60 GB reichen vollkommen. Hab vor 1 Jahr eine SSD mit 64 GB gehabt und nicht mal auf den Platz geachtet. Vor dem Verkauf, war die Platte randvoll. Trotzdem war sie schnell genug und der Platz hat gereicht!


----------



## OctoCore (30. August 2011)

*AW: Wie groß muss meine ssd wirklich sein ?*



hulkhardy1 schrieb:


> Es gibt schon ein paar Spiele wo man es deftig merkt wie zum Beispiel Half Live2 oder WoW aber bei den Mehrzahl von Spielen bringt es recht wenig, ein paar Sekunden vielleicht mehr nicht!

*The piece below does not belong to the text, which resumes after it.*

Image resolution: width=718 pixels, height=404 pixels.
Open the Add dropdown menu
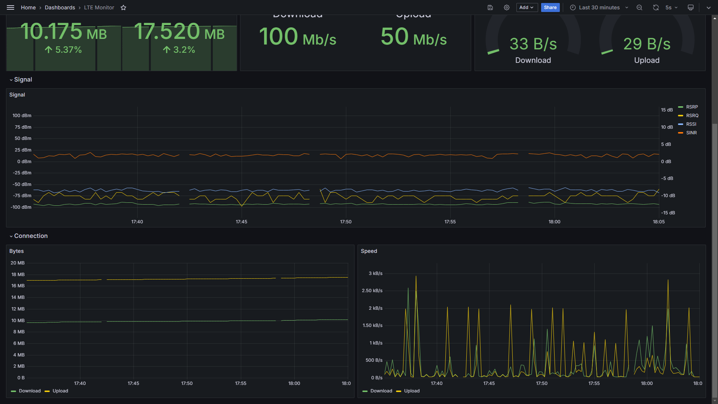(527, 7)

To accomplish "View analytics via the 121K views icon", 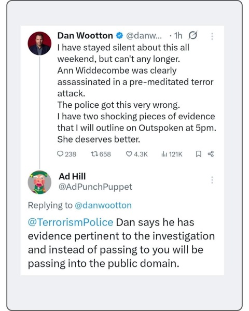I will 164,154.
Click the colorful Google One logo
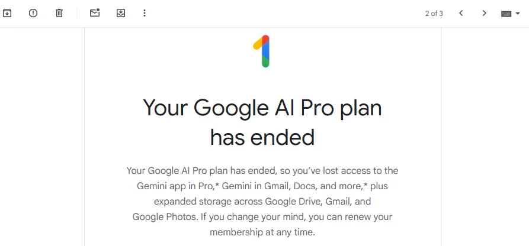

Ist eben die Frage, von welchem SSD-Vorteil die einzelnen Spiele profitieren. HL2 flutscht schon auf einer normalen HDD-RAID 0-Partition sehr schön. Das Uralt-Civilisation, was hier irgendwo noch rumdröselt, würde theoretisch von einer SSD profitieren, weil es aus Unmengen an Dateien in ein- oder zweistelligen Kilobyte-Bereich besteht. Das läuft aber auf jeder Art von Platte schon rund genug.


----------